第3話 からかい

 羊のキーホルダーを拾ったその翌日。


 朝のホームルームが終わった後に二組の教室に訪れた紗奈は、昨日ぶつかってしまった彼の名前を知らないので、一人一人遠目に顔を確認している。


「北川さん。どうしたの?」

「誰かに用事?」


 出てきたのは男子生徒が何人か。塞ぐように目の前に立たれたので煩わしく思ったが、親切心から声をかけてくれたのだろうし、悪く思うのは良くない。と考えを改める。


 紗奈は持っていた羊のキーホルダーを見せると、男子生徒達に聞いた。


「これを持っている男の子、知らない?」

「羊? 女の子じゃなくて男?」

「あれじゃん? あの眼鏡くん」


 一人の男子生徒が、にやにやと紗奈が不快に思う笑みを浮かべながら、昨日見かけたあの男子生徒を指さした。


 紗奈は一瞬眉を寄せたが、それ以上は何も言わず、スタスタとその目当ての男子生徒に近寄る。


「おはよう」

「えっ…あ、お…はよう…?」


 いきなり目の前に来て笑顔を向けられたので、彼は驚いて言葉に詰まってしまった。


 その様子を見ていたクラスメイトの男子に、彼はからかわれてしまう。


「北川さん見て固まってる」

「ぷぷっ…純情くんダッサいねえ」


 冷やかすような言い方に、紗奈はムッとした。紗奈は嫌なことは嫌。とハッキリ言える子だ。


「人にそんなこと言う方がダサいわよ!」


 キッと睨んでそう言ってみるものの、より一層からかわれてしまうことになった。


「へえ? 北川さんってこんな可愛い物好きの男が好きなの?」

「変わってるー」

「つーか、女に庇われるなんて。眼鏡くんダッセー」


 紗奈のイライラは更に募っていき、表情が段々と険しくなっていく。


 その様子を見ていた目の前の彼は、このままでは良くないと思ったのか慌てて口を開いた。


「あの…! そ、それ…返しに来てくれたの?」


 紗奈が手に持っていた羊のキーホルダー。彼はそれを指さしている。紗奈もキーホルダーを見つめると、ここに来た目的を思い出してそれを机の上にちょこんと置いてあげた。
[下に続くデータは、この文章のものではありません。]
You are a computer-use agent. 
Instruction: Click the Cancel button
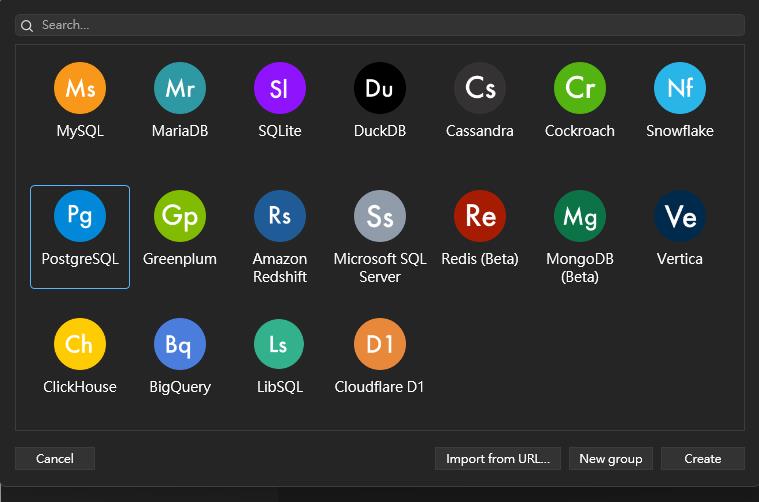coord(55,458)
「…うん。少し汚れてたから綺麗にしたんだけど…勝手な事をしてごめんなさい」

「あ、いや。別に…」


 確かに、昨日よりも色が鮮やかだった。


「…ありがとう」


 今度はきちんとお礼を受け取ってくれるか。と軽く視線をあげると、紗奈はにっこりと笑って受け入れてくれた。


「可愛いね。その羊さん」

「…ありがとう」


 彼は羊を大事に両手で包み込み、もう一度お礼を言う。


「北川さんって本当にそんな奴が趣味なんだ。がっかりだな」


 とある男子生徒がふと、そんなことを言った。


 紗奈はそれを聞くと、またムッと表情を変える。


 確かに彼は瞳が見えないほどに前髪は長いし、制服だからかもしれないが、おしゃれをするような雰囲気もない。今も窓際で一人本を読んでいて、大人しい性格をしているようだった。


 確かに見た感じは地味かもしれないが、大人しいだけで何をしている訳でもない。会話だって成立しているし。さっきだって、紗奈が怒りだしそうなのに気がついて、先に会話を切り出してくれた。
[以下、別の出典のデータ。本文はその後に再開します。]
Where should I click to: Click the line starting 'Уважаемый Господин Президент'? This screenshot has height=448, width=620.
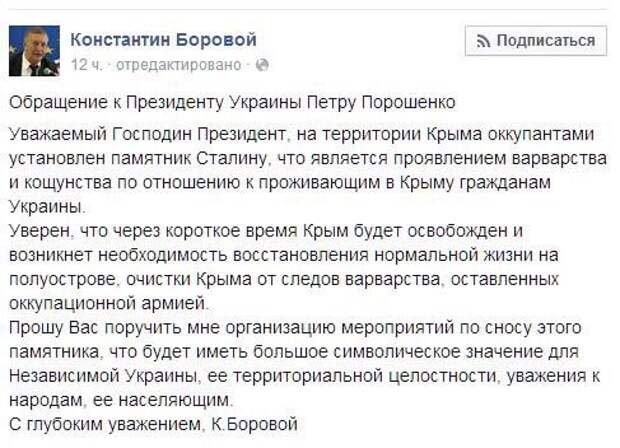point(302,134)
 彼だってあんまり関わってもいない他人に『そんな奴』扱いされる謂れも無いはずだ。紗奈はくるっと、ツインテールが振り回されるのも気にせずに男子生徒を振り返る。


「あなたよりはよっぽど好ましい人柄だと思うわ。あなたみたいな浅ましい人に、私もがっかりよ」


 嘲るようにくすりと笑ってそう言い放ち、紗奈は自分の教室に戻っていく。


 羊を大事に手で包んでいた彼は、紗奈のその強くて凛とした姿を見て、つい笑ってしまいそうになった。また何かを言われると面倒なので、パッと視線を逸らし、紗奈から返してもらった羊のぬいぐるみキーホルダーを鞄に付け直す。